Mormon History

Typical Mormon Thief - 1845

Alton Telegraph & Democratic Review – June 21, 1845

More Mormon Outrages.

One day last week, the iron on a portion of the railroad between Jacksonville and Meredasia was stripped from the rails and stolen. The Governor immediately issued handbills, offering a reward of two hundred and fifty dollars for the detection and conviction of the perpetrators. Mr. Hunt, the jailor at Jacksonville, had, however, previously started in pursuit of the thief. He succeeded in finding him beyond Carthage, in Hancock county, with his wagon standing before his door loaded with a portion of the iron that had been stripped from the railroad. The person implicated is Charles Chrisman, a Mormon Elder, and formerly a resident of Morgan county. He had taken altogether three loads, weighing in the aggregate about 4,500 pounds. Chrisman sold it to a blacksmith in his neighborhood, at four cents per pound. He was brought back to Morgan county, where the theft was committed, and safely lodged in jail for trial, which it was expected would take place sometime this week. Chrisman is of a respectable family, and is said to be a man of property. He deserves to be punished to the very extent of the law.

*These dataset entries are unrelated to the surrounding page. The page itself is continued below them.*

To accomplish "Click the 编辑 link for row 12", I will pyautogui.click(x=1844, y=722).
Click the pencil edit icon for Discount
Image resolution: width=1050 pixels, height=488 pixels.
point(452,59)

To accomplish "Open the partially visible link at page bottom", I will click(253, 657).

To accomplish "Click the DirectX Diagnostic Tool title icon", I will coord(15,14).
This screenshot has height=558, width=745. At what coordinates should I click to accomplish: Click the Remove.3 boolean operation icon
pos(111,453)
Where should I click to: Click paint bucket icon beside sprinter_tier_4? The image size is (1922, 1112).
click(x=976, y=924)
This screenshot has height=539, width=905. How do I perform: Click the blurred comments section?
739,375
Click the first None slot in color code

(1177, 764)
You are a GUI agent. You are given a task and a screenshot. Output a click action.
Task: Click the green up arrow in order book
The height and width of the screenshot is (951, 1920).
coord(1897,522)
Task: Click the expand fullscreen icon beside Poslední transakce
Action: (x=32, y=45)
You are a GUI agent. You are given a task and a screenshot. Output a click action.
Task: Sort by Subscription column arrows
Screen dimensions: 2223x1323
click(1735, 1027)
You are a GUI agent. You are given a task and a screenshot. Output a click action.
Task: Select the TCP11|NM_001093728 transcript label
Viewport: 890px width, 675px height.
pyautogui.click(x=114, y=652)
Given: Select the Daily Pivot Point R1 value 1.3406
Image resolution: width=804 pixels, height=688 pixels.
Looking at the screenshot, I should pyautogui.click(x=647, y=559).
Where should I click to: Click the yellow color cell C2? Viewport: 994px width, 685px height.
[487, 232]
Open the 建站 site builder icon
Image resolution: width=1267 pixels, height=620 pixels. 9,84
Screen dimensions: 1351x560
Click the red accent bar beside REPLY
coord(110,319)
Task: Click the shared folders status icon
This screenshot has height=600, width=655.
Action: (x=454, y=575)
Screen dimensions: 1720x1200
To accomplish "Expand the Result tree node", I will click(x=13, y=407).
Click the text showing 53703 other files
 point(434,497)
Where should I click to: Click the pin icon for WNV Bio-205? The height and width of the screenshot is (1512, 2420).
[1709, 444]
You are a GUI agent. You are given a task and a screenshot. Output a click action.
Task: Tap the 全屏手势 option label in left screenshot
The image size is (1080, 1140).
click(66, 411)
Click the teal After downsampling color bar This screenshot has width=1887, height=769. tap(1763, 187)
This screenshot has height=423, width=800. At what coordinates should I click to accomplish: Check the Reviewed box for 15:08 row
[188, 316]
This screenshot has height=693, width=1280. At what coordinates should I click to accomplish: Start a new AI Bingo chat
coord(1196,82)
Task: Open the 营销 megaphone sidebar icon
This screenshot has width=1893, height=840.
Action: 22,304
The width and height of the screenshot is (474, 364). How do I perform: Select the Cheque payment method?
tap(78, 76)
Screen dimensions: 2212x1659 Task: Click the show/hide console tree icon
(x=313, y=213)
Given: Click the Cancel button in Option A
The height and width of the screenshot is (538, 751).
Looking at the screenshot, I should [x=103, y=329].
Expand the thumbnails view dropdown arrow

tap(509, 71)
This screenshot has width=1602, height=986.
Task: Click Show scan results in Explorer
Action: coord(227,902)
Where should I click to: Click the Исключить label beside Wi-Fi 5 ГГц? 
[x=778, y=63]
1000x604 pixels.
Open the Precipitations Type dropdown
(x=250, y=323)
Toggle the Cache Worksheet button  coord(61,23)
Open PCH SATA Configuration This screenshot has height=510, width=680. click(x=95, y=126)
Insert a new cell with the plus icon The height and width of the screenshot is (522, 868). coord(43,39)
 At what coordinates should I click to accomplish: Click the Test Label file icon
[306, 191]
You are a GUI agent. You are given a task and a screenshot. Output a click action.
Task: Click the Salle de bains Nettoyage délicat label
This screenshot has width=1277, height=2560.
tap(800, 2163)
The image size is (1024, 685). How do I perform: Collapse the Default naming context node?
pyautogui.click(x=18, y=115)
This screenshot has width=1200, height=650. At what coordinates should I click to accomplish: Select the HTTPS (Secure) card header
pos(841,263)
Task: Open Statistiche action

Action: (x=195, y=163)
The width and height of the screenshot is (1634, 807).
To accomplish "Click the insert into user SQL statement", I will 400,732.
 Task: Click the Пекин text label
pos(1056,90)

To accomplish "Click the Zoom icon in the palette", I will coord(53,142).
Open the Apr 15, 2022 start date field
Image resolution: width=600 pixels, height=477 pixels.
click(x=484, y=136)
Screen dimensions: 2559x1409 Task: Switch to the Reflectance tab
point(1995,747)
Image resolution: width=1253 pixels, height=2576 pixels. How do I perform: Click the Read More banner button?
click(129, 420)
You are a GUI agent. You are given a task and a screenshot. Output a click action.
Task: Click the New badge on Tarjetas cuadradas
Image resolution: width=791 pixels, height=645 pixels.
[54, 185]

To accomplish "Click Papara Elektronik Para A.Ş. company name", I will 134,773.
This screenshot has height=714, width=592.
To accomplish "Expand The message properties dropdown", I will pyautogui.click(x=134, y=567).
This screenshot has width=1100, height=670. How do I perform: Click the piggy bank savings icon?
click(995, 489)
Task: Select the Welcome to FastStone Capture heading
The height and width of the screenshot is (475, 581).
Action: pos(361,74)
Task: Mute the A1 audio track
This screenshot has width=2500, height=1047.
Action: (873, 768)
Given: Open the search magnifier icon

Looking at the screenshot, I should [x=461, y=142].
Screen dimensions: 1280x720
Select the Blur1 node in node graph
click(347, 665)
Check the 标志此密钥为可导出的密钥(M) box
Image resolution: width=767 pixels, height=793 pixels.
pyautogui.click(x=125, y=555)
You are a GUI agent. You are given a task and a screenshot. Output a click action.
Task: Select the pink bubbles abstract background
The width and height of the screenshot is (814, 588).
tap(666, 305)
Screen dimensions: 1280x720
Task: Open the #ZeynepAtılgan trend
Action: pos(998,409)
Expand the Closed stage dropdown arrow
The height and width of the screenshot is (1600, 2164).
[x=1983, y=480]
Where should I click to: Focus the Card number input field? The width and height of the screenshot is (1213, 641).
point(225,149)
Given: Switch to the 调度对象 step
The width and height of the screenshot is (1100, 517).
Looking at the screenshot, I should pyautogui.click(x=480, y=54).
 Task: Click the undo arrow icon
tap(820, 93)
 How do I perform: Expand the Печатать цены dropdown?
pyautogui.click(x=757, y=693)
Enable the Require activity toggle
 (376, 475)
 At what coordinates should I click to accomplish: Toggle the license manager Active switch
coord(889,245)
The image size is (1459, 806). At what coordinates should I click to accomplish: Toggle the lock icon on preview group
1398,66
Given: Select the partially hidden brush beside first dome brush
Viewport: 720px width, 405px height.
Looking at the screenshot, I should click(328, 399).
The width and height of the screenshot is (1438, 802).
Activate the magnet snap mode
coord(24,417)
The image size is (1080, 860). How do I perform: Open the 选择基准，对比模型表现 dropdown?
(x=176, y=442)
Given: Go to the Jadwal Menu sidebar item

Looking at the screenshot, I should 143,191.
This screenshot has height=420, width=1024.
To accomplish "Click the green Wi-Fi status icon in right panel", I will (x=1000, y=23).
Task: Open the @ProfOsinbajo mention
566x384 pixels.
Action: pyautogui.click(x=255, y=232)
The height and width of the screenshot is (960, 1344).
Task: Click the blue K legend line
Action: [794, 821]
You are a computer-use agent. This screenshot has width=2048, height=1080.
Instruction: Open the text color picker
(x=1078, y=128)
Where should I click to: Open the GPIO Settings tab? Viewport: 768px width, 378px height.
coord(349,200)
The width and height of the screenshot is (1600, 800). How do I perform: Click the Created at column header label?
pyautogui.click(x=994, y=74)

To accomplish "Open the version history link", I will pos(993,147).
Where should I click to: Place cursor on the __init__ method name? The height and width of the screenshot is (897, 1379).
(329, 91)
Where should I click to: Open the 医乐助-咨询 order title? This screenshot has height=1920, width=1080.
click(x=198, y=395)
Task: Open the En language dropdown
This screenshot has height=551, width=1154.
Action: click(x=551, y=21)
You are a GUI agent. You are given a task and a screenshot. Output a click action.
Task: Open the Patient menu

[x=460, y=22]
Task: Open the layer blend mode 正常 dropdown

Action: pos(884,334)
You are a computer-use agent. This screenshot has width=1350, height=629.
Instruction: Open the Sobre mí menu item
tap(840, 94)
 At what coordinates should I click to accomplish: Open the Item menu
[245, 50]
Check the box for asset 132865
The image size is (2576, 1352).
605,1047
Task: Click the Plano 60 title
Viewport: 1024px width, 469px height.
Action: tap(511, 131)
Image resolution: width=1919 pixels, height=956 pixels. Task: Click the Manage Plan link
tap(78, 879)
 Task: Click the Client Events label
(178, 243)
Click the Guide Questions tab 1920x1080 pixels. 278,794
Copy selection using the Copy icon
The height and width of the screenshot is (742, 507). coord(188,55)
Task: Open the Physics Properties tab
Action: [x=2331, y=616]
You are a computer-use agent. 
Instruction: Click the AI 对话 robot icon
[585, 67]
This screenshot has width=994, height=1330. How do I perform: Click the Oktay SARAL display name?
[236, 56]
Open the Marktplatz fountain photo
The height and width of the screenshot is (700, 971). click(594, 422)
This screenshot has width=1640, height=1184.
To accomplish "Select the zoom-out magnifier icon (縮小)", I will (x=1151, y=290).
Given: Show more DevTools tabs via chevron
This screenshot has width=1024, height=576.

The Mormons have forwarded a petition, which was presented to the Legislature of Connecticuit, on the 31st ultimo, asking for an Asylum in Connecticut, or for aid in obtaining one elsewhere. We certainly do not desire that any other state should be scouraged by the location of this wickedly depraved set among them, but we at the same time most fervently hope that they may take up their line of march from Illinois as speedily as possible. A greater clan of imposition and rascality never were herded together before in any part of the civilized world.